In the lingo of government budgets, a "tax expenditure" is a provision of the tax code that looks like government spending: that is, it takes tax money that the government would otherwise have collected and directs it toward some social priority. Each year, the Analytical Perspectives volume that is published with the president's proposed budget has a chapter on tax expenditures.

Here's a list of the most expensive tax expenditures, although you probably need to expand the picture to read it. The provisions are ranked by the amount that they will reduce government revenues over the next five years. It includes all provisions that are projected to reduce tax revenue by at least $10 billion in 2015.

Here are some reactions:

1) The monetary amounts here are large. Any analysis of tax expenditures is always sprinkled with warnings that you can't just add up the revenue costs, because a number of these provisions interact with each other in different ways. With that warning duly noted, I'll just point out that the list of items here would add up to about $1 trillion in 2014.

2) It is not a coincidence that certain areas of the economy that get enormous tax expenditures have also been trouble spots. For example, surely one reason that health costs have risen so far, so fast, relates to the top item on this list, the fact that employer contributions to health insurance and medical care costs are not taxed as income. If they were taxed as income, and the government collected an additional $206 billion in revenue, my guess is that such plans would be less lucrative. Similarly, one of the reasons that Americans spend so much on housing is the second item on the list, that mortgage interest on owner-occupied housing is deductible from taxes. Without this deductibility, the housing price bubble of the mid-2000s would have been less likely to inflate. Just for the record, I have nothing personal against either health care or homeownership! Indeed, it's easy to come up with plausible justifications for many of the items on this list. But when activities get special tax treatment, there are consequences.

3) Most of these tax expenditure provisions have their greatest effect for those with higher levels of income. For example, those with lower income levels who don't itemize deductions on their taxes get no benefit from the deductibility of mortgage interest or charitable contributions or state and local taxes. Those who live in more expensive houses, and occupy higher income tax brackets, get more benefit from the deductibility of mortgage interest. Those in higher tax brackets also get more benefit when employer-paid health and pension benefits are not counted as income.

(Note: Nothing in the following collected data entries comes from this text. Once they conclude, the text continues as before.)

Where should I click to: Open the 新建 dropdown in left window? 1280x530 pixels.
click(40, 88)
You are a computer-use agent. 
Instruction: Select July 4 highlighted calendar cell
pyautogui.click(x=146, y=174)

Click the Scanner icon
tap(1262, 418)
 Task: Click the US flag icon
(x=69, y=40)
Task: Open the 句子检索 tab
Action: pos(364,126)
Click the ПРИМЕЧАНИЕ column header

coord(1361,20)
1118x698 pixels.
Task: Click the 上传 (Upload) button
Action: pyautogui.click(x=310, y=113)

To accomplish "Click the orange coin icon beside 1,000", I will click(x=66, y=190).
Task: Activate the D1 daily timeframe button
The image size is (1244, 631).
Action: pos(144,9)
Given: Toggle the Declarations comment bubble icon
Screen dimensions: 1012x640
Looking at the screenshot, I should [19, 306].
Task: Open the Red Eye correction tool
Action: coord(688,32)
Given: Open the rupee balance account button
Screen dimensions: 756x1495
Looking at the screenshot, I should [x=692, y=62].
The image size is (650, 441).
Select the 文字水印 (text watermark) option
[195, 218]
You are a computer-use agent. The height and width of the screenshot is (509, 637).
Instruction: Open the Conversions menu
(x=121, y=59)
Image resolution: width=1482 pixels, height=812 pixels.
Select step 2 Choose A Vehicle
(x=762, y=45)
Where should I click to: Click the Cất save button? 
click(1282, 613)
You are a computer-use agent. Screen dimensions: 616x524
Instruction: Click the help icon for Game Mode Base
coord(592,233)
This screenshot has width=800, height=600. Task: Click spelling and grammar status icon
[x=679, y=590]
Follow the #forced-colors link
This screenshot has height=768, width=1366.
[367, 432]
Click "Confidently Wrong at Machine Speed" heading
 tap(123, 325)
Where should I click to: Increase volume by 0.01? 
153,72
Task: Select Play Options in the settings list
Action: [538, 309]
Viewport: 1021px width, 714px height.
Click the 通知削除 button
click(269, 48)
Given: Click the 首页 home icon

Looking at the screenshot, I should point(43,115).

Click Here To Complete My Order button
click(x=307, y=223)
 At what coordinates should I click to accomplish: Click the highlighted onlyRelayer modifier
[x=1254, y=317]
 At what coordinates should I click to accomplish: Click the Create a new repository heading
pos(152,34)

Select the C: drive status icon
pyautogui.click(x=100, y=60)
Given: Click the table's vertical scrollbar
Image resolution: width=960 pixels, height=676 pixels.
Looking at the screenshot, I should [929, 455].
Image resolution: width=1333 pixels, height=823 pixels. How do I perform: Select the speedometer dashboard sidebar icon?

4) These tax expenditures offer one possible mechanism to ease America's budget and economic woes, as I have argued on this blog before (for example, here and here). Cut a deal to scale back on tax expenditures. Use the funds raised for some combination of lower marginal tax rates and deficit reduction. Such a deal could be beneficial for addressing the budget deficit, encouraging economic growth, raising tax revenues collected from those with high income levels, and reducing tax-induced distortions in the economy You may say I'm a dreamer, but I'm not the only one. After all, a bipartisan deal to broaden the tax base and cut marginal rates was passed in 1986, when the president and the Senate were led by one party while the House of Representatives was led by the other party.